Série : Innovations wallonnes (2/5)
418 millions de tonnes… Les derniers chiffres de consommation du papier dans le monde (en 2021) donnent le tournis. Cette industrie transformant les fibres de bois en papier étant une grande consommatrice d’eau et d’énergie, toute amélioration dans le processus de fabrication présente un bénéfice à la fois économique et environnemental.
À Seneffe, c’est dans ce contexte de plus grande efficacité que se situe l’innovation proposée par les chercheurs du laboratoire de Recherche et développement de l’entreprise Dow Silicones Belgium. Ils ont mis au point un produit qui facilite une des phases de la production de la pâte à papier: le drainage. Comment? En limitant la mousse qui s’y développe en grande quantité.
Un nettoyage plus efficace
« Nous avons mis au point un nouveau produit à base de silicone qui rend cette phase de la fabrication de la pâte à papier plus sûre et plus verte », explique Christophe Deglas, responsable « Technical support and development » pour l’ensemble du marché « Pulp and Paper » chez Dow.
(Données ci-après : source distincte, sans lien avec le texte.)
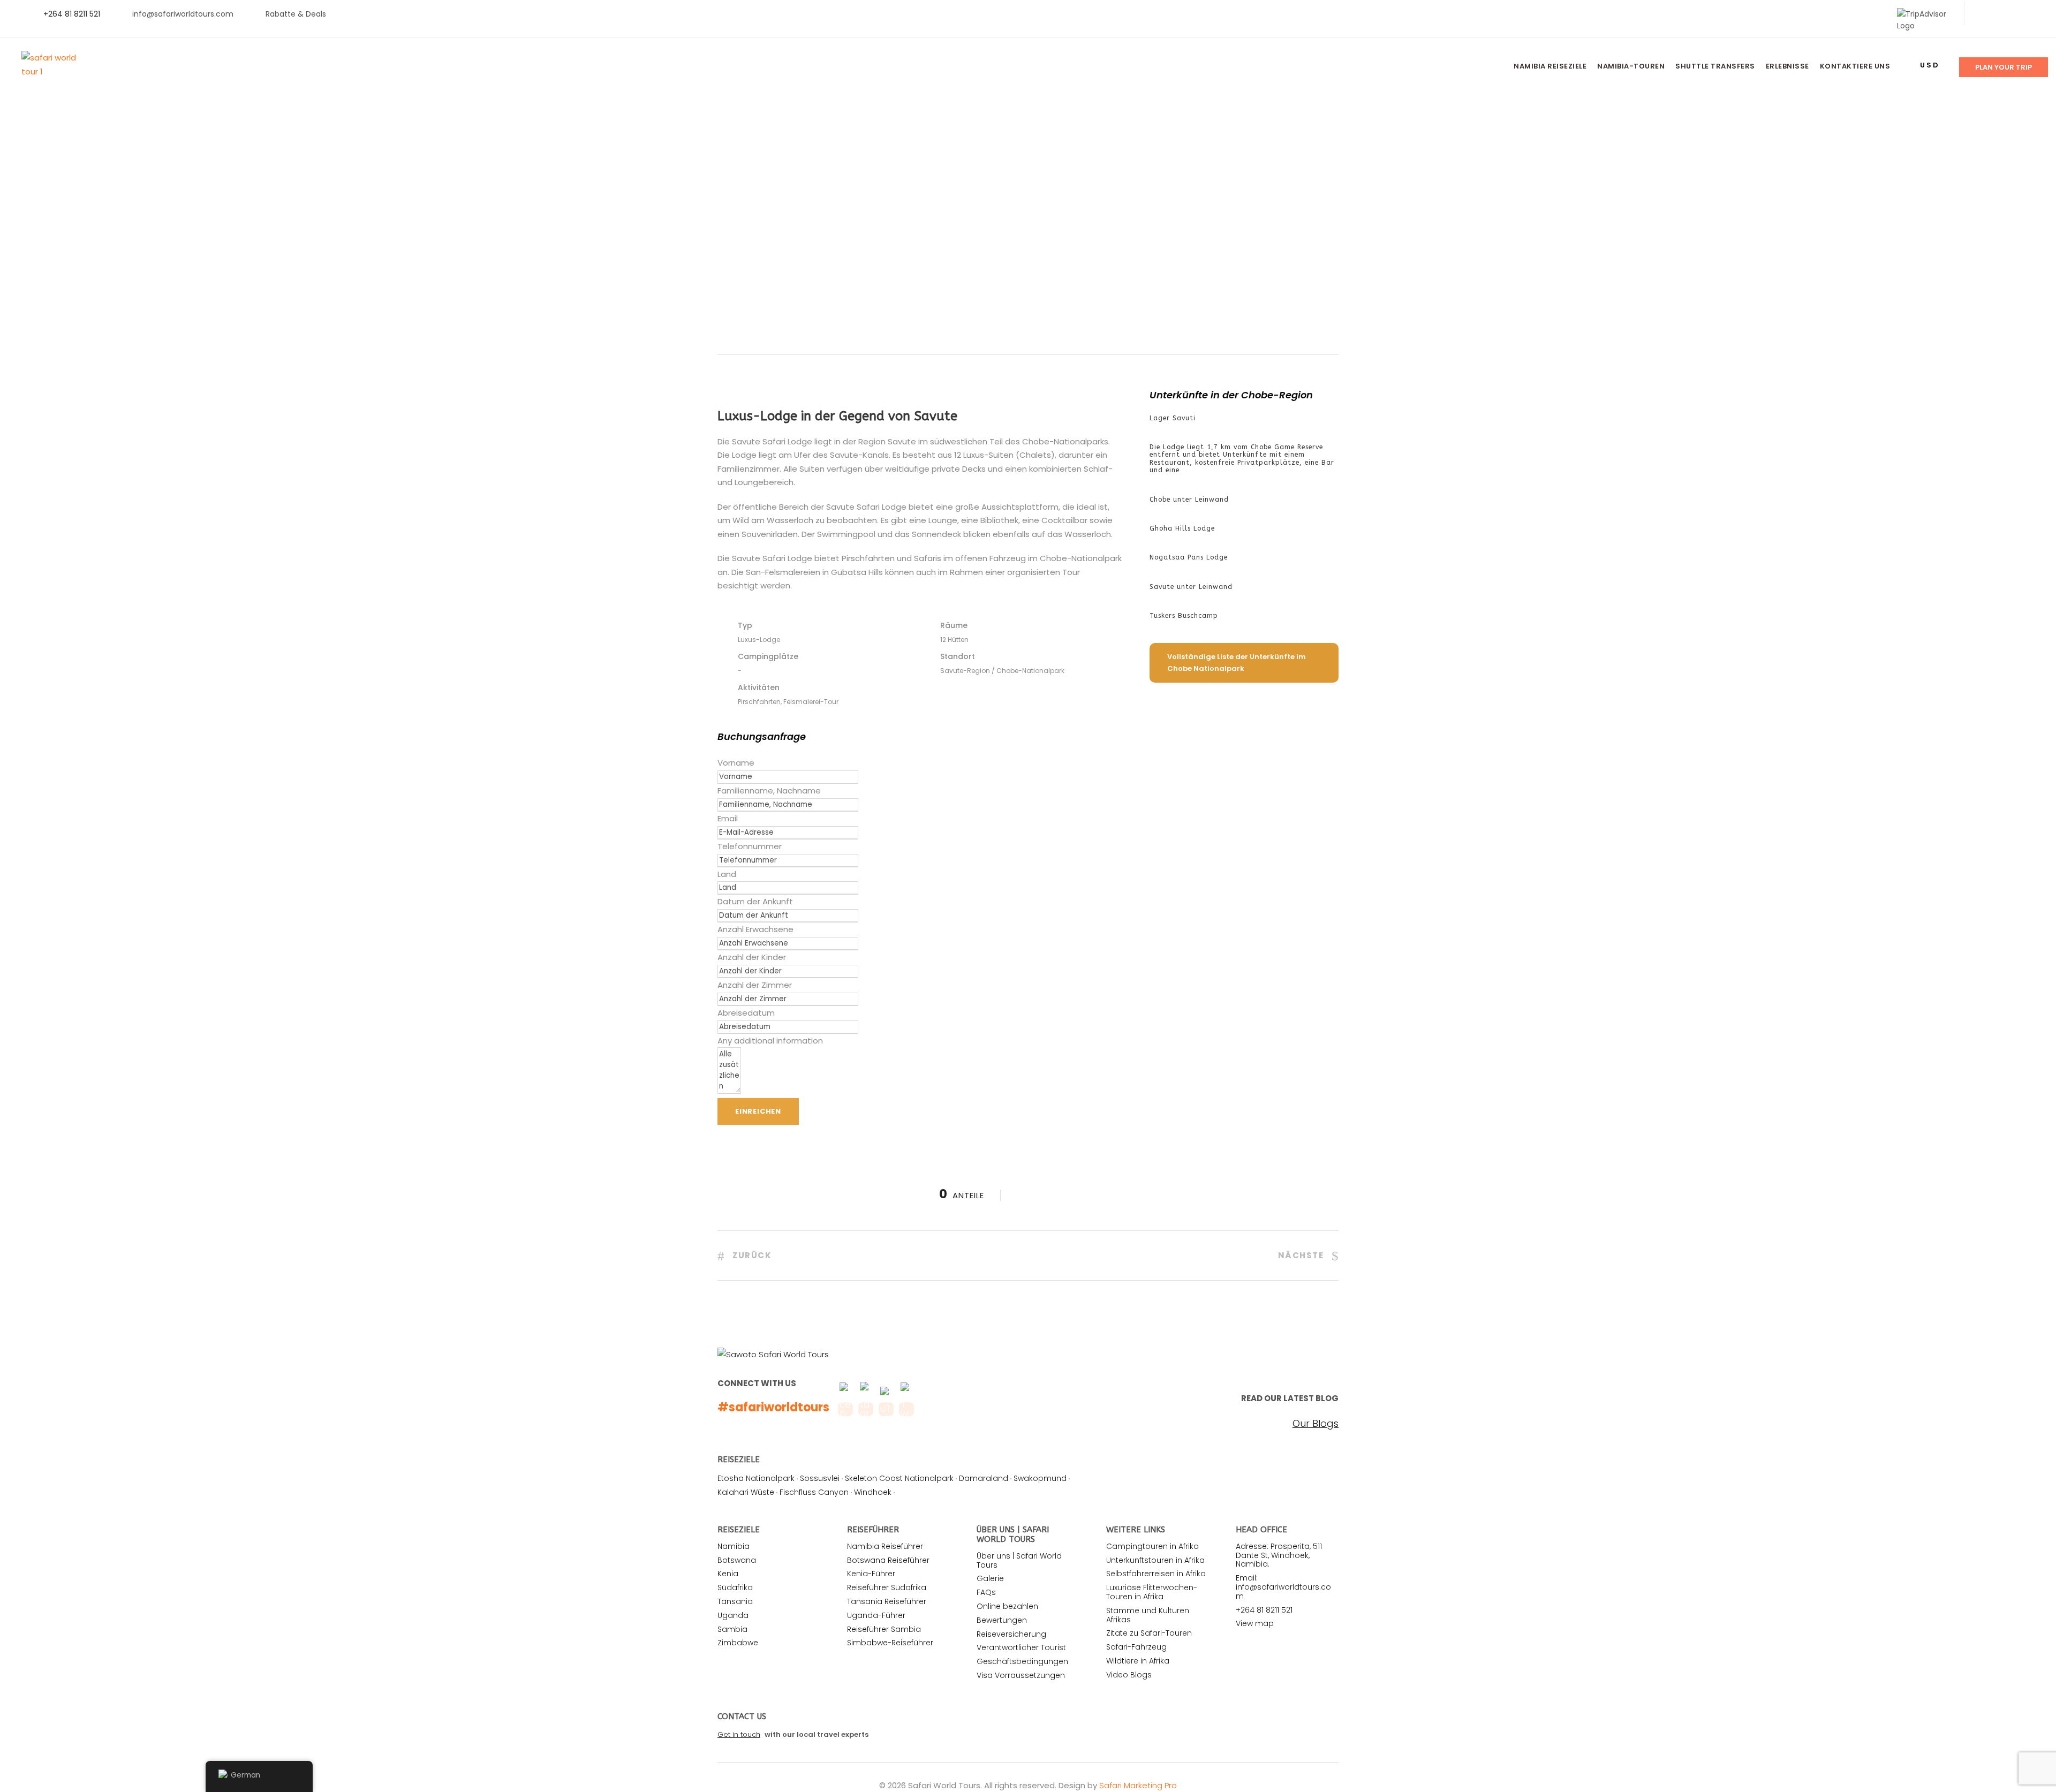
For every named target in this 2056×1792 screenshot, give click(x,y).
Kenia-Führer (871, 1573)
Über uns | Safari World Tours (1019, 1560)
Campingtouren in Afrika (1152, 1546)
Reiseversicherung (1011, 1634)
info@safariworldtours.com (182, 14)
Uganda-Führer (876, 1615)
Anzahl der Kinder (751, 957)
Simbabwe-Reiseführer (890, 1642)
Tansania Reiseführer (886, 1601)
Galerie (990, 1578)
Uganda (733, 1615)
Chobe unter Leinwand (1189, 499)
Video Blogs (1129, 1674)
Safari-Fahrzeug (1136, 1647)
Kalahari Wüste (745, 1492)
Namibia (733, 1546)
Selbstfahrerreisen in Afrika (1156, 1573)
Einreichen (758, 1111)
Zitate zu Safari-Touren (1149, 1633)
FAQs (986, 1592)
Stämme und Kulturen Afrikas (1147, 1615)
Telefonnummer (749, 846)
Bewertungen (1002, 1620)
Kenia (727, 1573)
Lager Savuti (1173, 418)
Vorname (735, 762)
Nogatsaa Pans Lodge (1189, 557)
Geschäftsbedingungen (1022, 1661)
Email (727, 818)
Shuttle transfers (1715, 66)
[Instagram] (2034, 14)
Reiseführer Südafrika (886, 1587)
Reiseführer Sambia (884, 1629)
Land (726, 874)
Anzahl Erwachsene (755, 929)
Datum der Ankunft (755, 901)
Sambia (732, 1629)
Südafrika (735, 1587)
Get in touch (738, 1734)
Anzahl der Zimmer (754, 984)
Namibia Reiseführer (885, 1546)
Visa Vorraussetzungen (1021, 1675)
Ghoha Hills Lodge (1182, 528)
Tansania (735, 1601)
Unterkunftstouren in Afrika (1155, 1560)
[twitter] (2000, 14)
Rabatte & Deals (296, 14)
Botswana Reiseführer (888, 1560)
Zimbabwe (737, 1642)
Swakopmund (1040, 1478)
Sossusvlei (820, 1478)
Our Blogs (1315, 1423)
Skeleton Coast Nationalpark (899, 1478)
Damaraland (983, 1478)
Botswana (736, 1560)
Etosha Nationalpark (756, 1478)
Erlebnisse (1787, 66)
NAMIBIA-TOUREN (1631, 66)
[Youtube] (2017, 14)
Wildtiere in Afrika (1137, 1660)
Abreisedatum (746, 1012)
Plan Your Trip (2003, 67)
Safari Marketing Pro (1138, 1785)
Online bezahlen (1007, 1606)
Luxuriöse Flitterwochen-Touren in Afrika (1151, 1592)
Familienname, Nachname (769, 790)
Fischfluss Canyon (814, 1492)
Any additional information (770, 1040)
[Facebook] (1983, 14)
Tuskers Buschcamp (1184, 615)
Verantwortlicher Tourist (1021, 1647)
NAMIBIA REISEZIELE (1550, 66)
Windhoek (872, 1492)
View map (1255, 1623)
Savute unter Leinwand (1191, 587)
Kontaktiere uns (1855, 66)
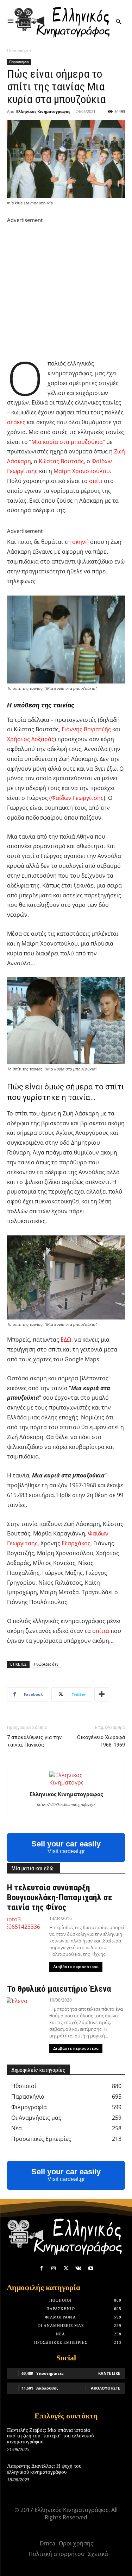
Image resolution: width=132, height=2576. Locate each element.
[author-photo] (66, 1782)
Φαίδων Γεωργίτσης (77, 798)
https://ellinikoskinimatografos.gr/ (66, 1804)
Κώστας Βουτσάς (61, 461)
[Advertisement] (66, 290)
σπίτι (95, 481)
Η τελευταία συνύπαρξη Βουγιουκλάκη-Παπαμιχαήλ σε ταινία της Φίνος (59, 1897)
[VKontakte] (78, 2268)
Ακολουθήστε (105, 2388)
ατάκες (16, 422)
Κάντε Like (109, 2373)
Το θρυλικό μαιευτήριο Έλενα (59, 1989)
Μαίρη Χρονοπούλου (82, 471)
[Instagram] (53, 2268)
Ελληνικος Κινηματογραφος (43, 111)
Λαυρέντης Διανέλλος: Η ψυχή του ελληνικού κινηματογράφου (44, 2469)
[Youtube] (90, 2268)
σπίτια (100, 1631)
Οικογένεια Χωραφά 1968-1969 (101, 1741)
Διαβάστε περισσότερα (76, 1967)
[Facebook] (41, 2268)
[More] (101, 1694)
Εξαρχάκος (76, 1543)
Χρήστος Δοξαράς (30, 739)
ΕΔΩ (66, 1339)
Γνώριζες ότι (46, 1664)
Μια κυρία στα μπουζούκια (67, 442)
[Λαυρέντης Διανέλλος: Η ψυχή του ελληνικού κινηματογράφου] (113, 2473)
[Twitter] (66, 2268)
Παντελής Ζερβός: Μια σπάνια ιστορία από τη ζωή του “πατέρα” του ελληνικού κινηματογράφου (50, 2435)
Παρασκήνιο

Au départ de bois (feuillus ou résineux), la fabrication du papier passe par plusieurs phases. Après le déchiquetage en copeaux de taille et de nature homogènes, le bois est « cuit »: il passe par une phase de lessivage à haute température et sous haute pression. Le but étant de récupérer la cellulose du bois. C’est celle-ci qui permet l’élaboration de la pâte à papier, laquelle pourra ensuite être utilisée pour la production de papier pour le monde de l’édition, mais également de nombreux autres produits: emballages alimentaires, cartons pour le e-commerce, produits hygiéniques (papier de toilette, mouchoir, etc.).
Grâce à l’innovation sortie des labos de R&D de Dow à Seneffe, la quantité de mousse produite lors de la transformation du bois en pâte à papier est limitée lors de la phase de nettoyage de la pâte. C’est le fameux « drainage ».
« Notre composé permet de limiter la production de mousse lors de cette phase de fabrication où la pâte a été chauffée à haute température et alors qu’elle présente un pH élevé », précise l’ingénieur-chimiste. « Cela a un impact sur la sécurité de la chaîne de fabrication. Mais aussi sur le rendement et la qualité de la pâte à papier. »
Quelques grammes pour produire une tonne de pâte à papier
Un autre avantage de cette innovation porte sur son efficacité, quelle que soit l’essence de bois concernée. « Elle est parmi les plus efficaces pour 80% des bois utilisés par l’industrie. Ce qui simplifie la gestion des agents antimousses à mettre en œuvre dans les sites de production », assure Christophe Deglas. « Un seul produit fait le job pour de nombreux types de bois. Et ce, quelle que soit la saison.»
Mais ce n’est pas là le seul intérêt de ce composé siliconé. Sa formulation permet également de réduire jusqu’à cinq fois la quantité de produits à utiliser par rapport à un antimousse organique, et pour un même résultat. « Désormais, vingt grammes suffisent pour produire une tonne de pâte à papier », précise l’ingénieur.
Réduction des émissions de CO2
« L’amélioration la plus importante de cette technologie est son impact environnemental. En plus d’améliorer le rendement à faible dosage en évitant la mousse, elle améliore le drainage ce qui résulte en une réduction de la consommation d’eau, d’agents chimiques de blanchiment, de l’énergie et donc du CO2 rejeté par cette industrie », dit-il. « On considère que les antimousses siliconés empêchent l’émission de plus de 3 millions de tonnes de CO2 chaque année. »
« Comme souvent dans ce processus d’innovation, il s’agit au départ de répondre au besoin d’un client. Une fois le procédé mis au point, ce client bénéficie d’une certaine exclusivité. Par la suite, le nouvel agent antimousse est rendu accessible à l’ensemble des acteurs du secteur. Aujourd’hui, on considère que près de la moitié de la pulpe à papier produite au niveau mondial utilise déjà notre nouvelle technologie antimousse. Une belle réussite pour cette innovation née en Wallonie », conclut Christophe Deglas.